Is the theory here that with a modicum of notable talent, you can get away with anything? Because the answer to that is: “No, you can’t; bad film is bad film no matter who stars in it.” Dumped on your porch last Christmas was this log shat by the Yule beast. It wasn’t good or witty or insightful or gives one a single reason to love it … but it did have “Christmas” in the title, so a number of you will be satisfied, anyway. And God help you if you opt for this slice of fruitcake Hell.

OK, so what happened in this particular rip-roaring Nativity fuckfest? Oh, Christmas in Italy in August. Cuz a girl is taking full advantage of parental guilt, as they’re getting divorced. What a fabulous idea for a movie.

The precocious 5-to-16-year-old is Claire (Antonella Rose). Her grandfather (Danny DeVito) owns a hotel in Italy where the family celebrates Christmas every year. Ok, that’s sweet, if a little upscale for my tastes. But … we will accept it. Claire seems to think this is her only opportunity to get her parents back together -which is something she apparently wants.

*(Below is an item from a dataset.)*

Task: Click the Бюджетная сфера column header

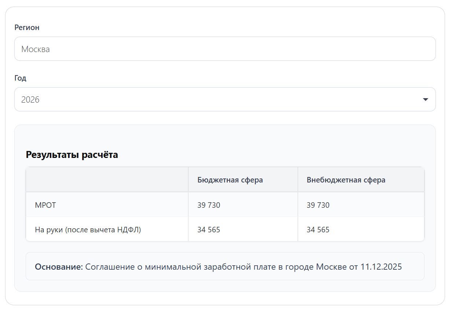Action: pyautogui.click(x=230, y=180)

Children in TV and movies rarely seem to behave towards accepting reality, as real-life kids do.

The ’rents have brought Claire to her special winter place specifically to drop the bad news … which seems kind of a dick move, so maybe we are on Claire’s side. She’s also been blindsided by the fact that her Italian boyfriend has a “summer” girlfriend; she’s the “winter.” Is this how Italy works?

And, seriously, what does any of this have to do with Christmas?

Speaking of which, Andie MacDowell is also part of this family. She shows up later to hit on an Italian guy half her age. Fantastic, now the plot is bad … and irrelevant. Was the Christmas crap not enough that you had to throw in a storyline from the kind of TV show that never makes it past the pilot episode?

A Sudden Case of Christmas is bad film with bad plotting and bad additions. It will die a quick death and likely never been seen again in the future; after all, there are plenty of new bad Christmas films every year to replace the old ones. DeVito and MacDowell are absolutely useless in this film; they exist entirely so someone my age will say, “Hey! That’s ____________.” This is pointless name-dropping. Even Hallmark wouldn’t claim this film.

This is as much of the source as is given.